### Records to process ###

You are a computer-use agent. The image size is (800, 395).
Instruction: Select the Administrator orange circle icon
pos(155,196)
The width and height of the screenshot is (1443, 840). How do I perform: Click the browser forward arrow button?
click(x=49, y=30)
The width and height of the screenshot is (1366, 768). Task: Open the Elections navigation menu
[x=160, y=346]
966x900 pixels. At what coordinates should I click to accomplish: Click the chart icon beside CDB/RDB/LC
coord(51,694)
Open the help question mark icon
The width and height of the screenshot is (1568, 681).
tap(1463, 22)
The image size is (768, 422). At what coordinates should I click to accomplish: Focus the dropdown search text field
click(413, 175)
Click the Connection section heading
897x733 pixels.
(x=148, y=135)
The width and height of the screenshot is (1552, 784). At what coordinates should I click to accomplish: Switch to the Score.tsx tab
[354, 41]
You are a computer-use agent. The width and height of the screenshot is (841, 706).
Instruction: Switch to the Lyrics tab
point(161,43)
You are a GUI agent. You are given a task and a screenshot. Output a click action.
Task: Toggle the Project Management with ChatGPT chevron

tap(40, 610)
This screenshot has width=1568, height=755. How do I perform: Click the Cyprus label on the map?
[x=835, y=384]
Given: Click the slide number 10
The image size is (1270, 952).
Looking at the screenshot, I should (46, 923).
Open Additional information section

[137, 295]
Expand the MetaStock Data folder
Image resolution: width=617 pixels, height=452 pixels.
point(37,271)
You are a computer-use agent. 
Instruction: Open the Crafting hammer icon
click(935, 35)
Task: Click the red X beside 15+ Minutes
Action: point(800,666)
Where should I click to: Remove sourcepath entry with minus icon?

###

- [Goal]:
Could you reproduce every line of the material above, word for word and in the same order?

- [Answer to the exercise]:
You are a computer-use agent. The image size is (800, 395).
Instruction: Select the Administrator orange circle icon
pos(155,196)
The width and height of the screenshot is (1443, 840). How do I perform: Click the browser forward arrow button?
click(x=49, y=30)
The width and height of the screenshot is (1366, 768). Task: Open the Elections navigation menu
[x=160, y=346]
966x900 pixels. At what coordinates should I click to accomplish: Click the chart icon beside CDB/RDB/LC
coord(51,694)
Open the help question mark icon
The width and height of the screenshot is (1568, 681).
tap(1463, 22)
The image size is (768, 422). At what coordinates should I click to accomplish: Focus the dropdown search text field
click(413, 175)
Click the Connection section heading
897x733 pixels.
(x=148, y=135)
The width and height of the screenshot is (1552, 784). At what coordinates should I click to accomplish: Switch to the Score.tsx tab
[354, 41]
You are a computer-use agent. The width and height of the screenshot is (841, 706).
Instruction: Switch to the Lyrics tab
point(161,43)
You are a GUI agent. You are given a task and a screenshot. Output a click action.
Task: Toggle the Project Management with ChatGPT chevron

tap(40, 610)
This screenshot has width=1568, height=755. How do I perform: Click the Cyprus label on the map?
[x=835, y=384]
Given: Click the slide number 10
The image size is (1270, 952).
Looking at the screenshot, I should (46, 923).
Open Additional information section

[137, 295]
Expand the MetaStock Data folder
Image resolution: width=617 pixels, height=452 pixels.
point(37,271)
You are a computer-use agent. 
Instruction: Open the Crafting hammer icon
click(935, 35)
Task: Click the red X beside 15+ Minutes
Action: point(800,666)
Where should I click to: Remove sourcepath entry with minus icon?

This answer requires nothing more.